A mysterious nanny, who secretly took over 100,000 photographs that were hidden in storage lockers and discovered decades later, is now considered among the 20th century’s greatest photographers. Maier’s strange and riveting life and art are revealed through never before seen photographs, films, and interviews with dozens who thought they knew her.
We all choose what we want the world to know about us. And yet in the end we can’t help but reveal ourselves. It may be that if Vivian Maier had her choice the world would know nothing of her life or her photographs. She chose to conceal herself and hid her art during her lifetime.
But hiding one’s art is, of course, the opposite of destroying it. Maier preserved her work and left its fate to others. Like Kafka’s instructions to burn his writings unread, any wish she may have had for her work to remain unseen, either expressed or unspoken, was ignored.
Documentary filmmakers also choose the stories we want to tell. After years of sifting through Maier’s life’s work and the mountain of personal material she left behind, we made a film that tells the story of an artist who masqueraded as a nanny and whose discovery brought her overdue fame and recognition.
Maier was a kind of spy. She captured street life, often with her suburban charges in tow, recording humanity as it appeared, wherever it appeared – in stockyards, slums, and suburbia itself.
As an artist, Maier was an outsider, which made her empathic toward the marginalized people she often photographed. But her single-mindedness in pursuit of her art exacted a high price.
Maier jokingly called herself a mystery woman. She fiercely protected her privacy and asserted her independence from the bourgeois values of the families she lived with. But she may have secretly longed for the family bonds she witnessed intimately for decades, bonds that were broken in her own childhood.
Our film shows a darker side of Maier than she might have wanted others to see and darker than that which has so far been revealed. But this is only one piece of the story. Her work is now part of the history of photography and an undeniable treasure. The discovery of Maier’s work not only gave her story an ending, there would be no story without it.
Being raised by just my mother who barely made minimum wage her whole life forced me to be extremely resourceful at an early age. Finding thrown out junk and reselling it at flea markets had become a skill of mine. If I wanted something, I figured out a way to make it happen, with a compulsion.
In 2007, as I was writing a history book on my Chicago neighborhood, I was wondering how I would find enough old photos to illustrate the book and tried my luck at a local junk and furniture auction house. I bought a box loaded with negatives that never ended up being used for the book. However, I knew to keep them. I thought, “I’m resourceful. I’ll look at them later when I have more time.” Fast forward 2 years later; that purchase had unearthed some of the finest street photography of the 20th Century. I decided to make a film to document my journey in figuring out who took these incredible photographs.
The negatives belonged to a woman named Vivian Maier.
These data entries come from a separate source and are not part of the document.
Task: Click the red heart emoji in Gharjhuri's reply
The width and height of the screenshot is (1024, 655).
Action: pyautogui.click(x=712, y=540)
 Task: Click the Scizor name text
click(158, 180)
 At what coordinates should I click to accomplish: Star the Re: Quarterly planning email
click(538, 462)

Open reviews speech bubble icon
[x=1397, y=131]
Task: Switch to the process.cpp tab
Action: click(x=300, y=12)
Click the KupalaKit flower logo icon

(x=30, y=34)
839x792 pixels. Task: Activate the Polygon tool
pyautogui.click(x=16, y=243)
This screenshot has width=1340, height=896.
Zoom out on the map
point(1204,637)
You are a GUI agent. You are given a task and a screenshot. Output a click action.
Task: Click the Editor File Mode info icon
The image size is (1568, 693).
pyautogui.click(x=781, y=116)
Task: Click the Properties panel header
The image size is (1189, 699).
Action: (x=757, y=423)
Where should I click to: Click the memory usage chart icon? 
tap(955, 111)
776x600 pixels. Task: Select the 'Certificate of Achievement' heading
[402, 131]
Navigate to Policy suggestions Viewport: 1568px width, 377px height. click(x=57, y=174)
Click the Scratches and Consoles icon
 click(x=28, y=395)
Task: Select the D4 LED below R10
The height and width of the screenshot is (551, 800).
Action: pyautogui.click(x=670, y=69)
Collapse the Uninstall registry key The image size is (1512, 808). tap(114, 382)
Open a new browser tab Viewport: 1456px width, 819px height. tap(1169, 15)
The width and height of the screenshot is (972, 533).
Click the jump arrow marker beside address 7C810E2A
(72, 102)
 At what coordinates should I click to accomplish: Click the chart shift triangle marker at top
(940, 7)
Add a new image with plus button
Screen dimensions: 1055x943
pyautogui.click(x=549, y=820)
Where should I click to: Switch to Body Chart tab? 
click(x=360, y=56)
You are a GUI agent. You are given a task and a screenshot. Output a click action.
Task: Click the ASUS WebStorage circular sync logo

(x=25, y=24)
I was given access to her belongings and tons of her odd possessions, so I started my detective work to figure out more about her. I wanted this film to follow the process of my uncovering Maier. The evidence that led me to a person who knew her and then another, and so on. But the more that was uncovered, the more questions that were raised. Would she like what I’m doing? Why did she hide her photos and her personal life from others? Who the hell is this woman? She started to seem like some mythical person.
My obsession drove us to compile a library of interviews and strange stories from across the globe. We found roughly 100 people who had contact with Vivian Maier. In the film, we let the people speak for themselves. I hope that this story comes through honest and pure, and does more than just uncover a mysterious artist but tells a story that changed the history of photography.